Çerçioğlu’nun geçişi, sadece bir partiden diğerine yapılan bireysel bir değişikliği değil; Türkiye’de yerel siyasetin güç dengelerinin, parti aidiyetinin nasıl kırılganlaştığını da gösteriyor. Çerçioğlu’nun AK Parti’de nasıl bir konum edineceğini ve Aydın’daki seçmen davranışının bu hamleye nasıl yanıt vereceğini, önümüzdeki günlerde mutlaka göreceğiz.
İlkeler, zorunluluk ve siyasetin kadife kutusu
Ancak şu kadarını söylemek isteriz. Nihayetinde, bedeli yine ideoloji ödüyor. Partiler, tüzükler ve “ilkeler” büyük harflerle yazılmaya devam ediyor; fakat pratikte aidiyet, çoğu zaman en çok alkışın geldiği salona yönelebiliyor. İdeoloji, seçim dönemlerinde hatırlanan; genel merkez koridorlarında ise pratik gerekçelere “emanet” edilen geçici bir misafir gibi. Siyaset ise bir yemin metninden çok, rozetlerin saklandığı kadife bir kutuya benziyor.

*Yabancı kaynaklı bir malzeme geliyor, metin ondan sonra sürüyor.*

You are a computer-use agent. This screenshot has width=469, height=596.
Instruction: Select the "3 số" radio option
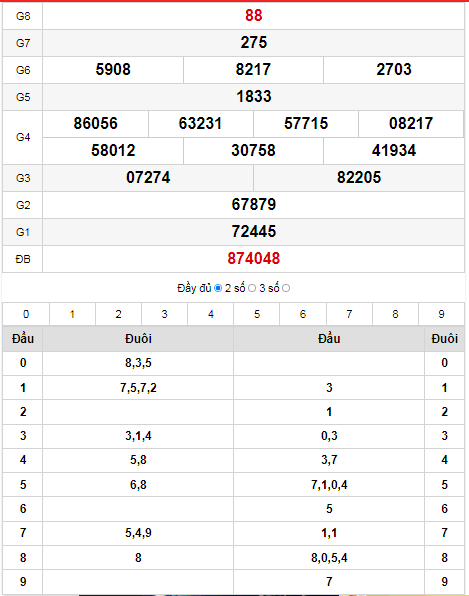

Aydın’da yaşanan ve ülke gündemine oturan bu hikâye, ülke siyasetinin küçük bir özeti: Dün “biz” denilen bugün “onlar” olabiliyor; “ilke” dediğimiz, yarın “zorunluluk” olarak geri dönebiliyor. An geliyor (!) ideoloji; misafir, rozet; ev sahibi olup çıkıyor…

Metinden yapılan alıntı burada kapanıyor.